Siempre conviene recordar lo que es el liberalismo; no sólo para refutar a los distintos colectivismos que infestan las mentes de nuestra generación – como lo vienen haciendo de manera sistemática desde el siglo XIX – sino también (sobre todo) para servir de guía a los que ya nos autodenominamos liberales – no vaya a ser que en medio de la agitación, nos encontremos compartiendo trinchera con los conservadores.
Resulta prudente explicar primero lo que el liberalismo no es, para evitar maliciosas tergiversaciones.
El liberalismo no es una ideología (entendida, según las ciencias sociales, como un “conjunto normativo de emociones, ideas y creencias colectivas que son compatibles entre sí”) sino una doctrina en su sentido más literal, una enseñanza a través de la cual se instruye a alguien. La definición (y por ende, distinción) es imperiosa puesto que la ideología deriva siempre en dogmas, incuestionables todos. Las distintas ideologías sostienen poseer una respuesta para cualquier problemática de la vida humana y todas sus manifestaciones: economía, política, psicología.
El liberalismo está absolutamente alejado de los tercos paradigmas ideológicos. El liberalismo no tiene una respuesta para todo, no lo sabe todo, y lo que es incluso más importante, no aspira a hacerlo. Los más notables liberales de la historia (Isaiah Berlin, Friedrich Hayek, Ortega y Gasset, Milton Friedman, Adam Smith, Murray Rothbard) han tenido serias dificultades para encontrar excesivos puntos de acuerdo. La diferencia, en el liberalismo, es siempre bienvenida.
Durante el siglo XIX, pulularon las teorías que proponían una sociedad “perfecta”, adoctrinada y obediente; que en su mayoría promovían al Estado como regulador todopoderoso, confiándole a éste el mercado, la educación de los individuos (que debían ser preparados para este cambio radical) y, a fin de cuentas, la misma libertad – reducida en su esencia. El Estado era el hacedor, no los hombres.
El liberalismo se distingue por su fe en la naturaleza humana; cree que el individuo puede crear en absoluta libertad y que los sujetos son capaces de elaborar sistemas que faciliten el comercio entre ellos y entre otros grupos, más allá de su raza, origen o credo. El liberalismo sostiene, y en esto no hay espacio para la negociación, que cada individuo sabe lo que es mejor para sí mismo.
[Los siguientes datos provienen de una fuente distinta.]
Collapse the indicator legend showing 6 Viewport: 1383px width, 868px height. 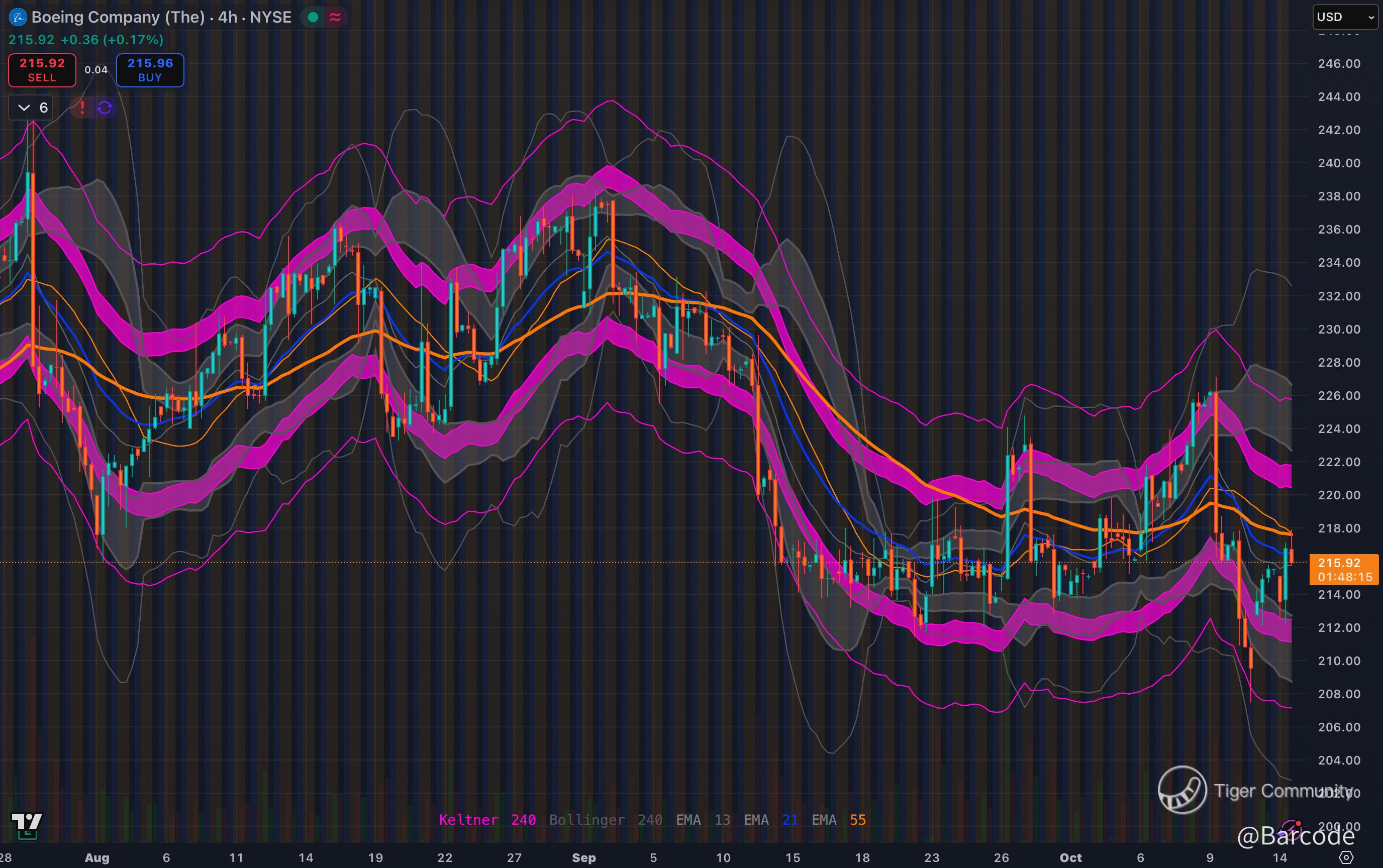24,107
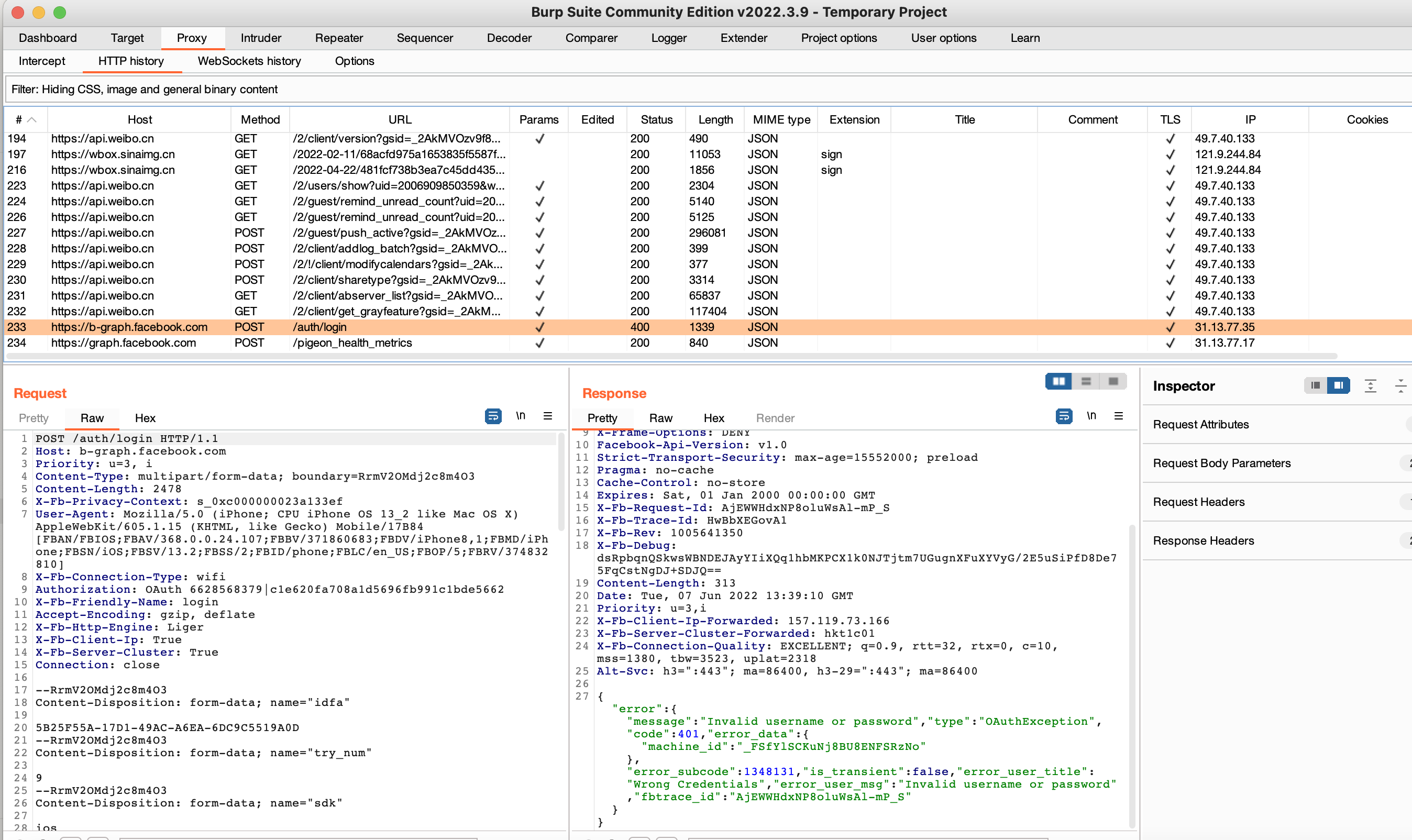The image size is (1412, 840).
Task: Open Request panel hamburger options menu
Action: point(547,416)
Ahora bien, el liberalismo es un todo. Aquello de “liberal en lo económico, familia, patria y dios” bien podría ser un lema arrancado de manuales para dictadores y líderes que coquetean con el fascismo – basta recordar a Pinochet, en este caso. Su opuesto, “liberal en lo social, pero defensor del planeamiento centralizado” nos convertiría a todos en moderados – y casi sin excepción, fallidos – socialdemócratas. No se puede promulgar el liberalismo a medias.
Contrariamente a lo que las distintas corrientes marxistas se han encargado de propagar, el liberalismo rechaza al mercantilismo de la forma más enérgica. El mercantilismo usa las noblezas y beneficios del libre mercado – y en tantas ocasiones, se hace pasar por él – y se traduce en sobornos, corrupción, clientelismo y monopolio. Claro ejemplo de estas prácticas rastreras es prácticamente toda la década de los 1990 en América Latina, siendo el expresidente argentino Carlos Menem su principal (y más triste) expositor.
Por su inquebrantable confianza en el ser humano (y su respeto a ellos), el liberalismo no sugiere veredicto alguno ante temáticas delicadas, como lo es el aborto. No hay una “postura liberal” con respecto al mismo. La única objeción que hará un liberal concierne a la gratuidad del servicio: nada es gratis, independientemente de si el contribuyente se percata de ello o no.
El liberal está siempre en constante formación, y es capaz de poner sus propias ideas en tela de juicio. Tal práctica no amenaza su intelecto ni lastima su ego. Las certezas, después de todo, son propias de los dogmáticos.
Durante décadas, el liberalismo fue mancillado por colectivistas que no han sido lo suficientemente honestos como para admitir sus propios fracasos económicos, políticos y sociales. Hoy más que nunca, en una época en la que a las tiranías de siempre debemos sumar las manías totalitaristas de la corrección política y un supuesto “feminismo”, el liberalismo debe oficiar de guía hacia la luz al final del túnel. Ese es el desafío y deber de todos los liberales.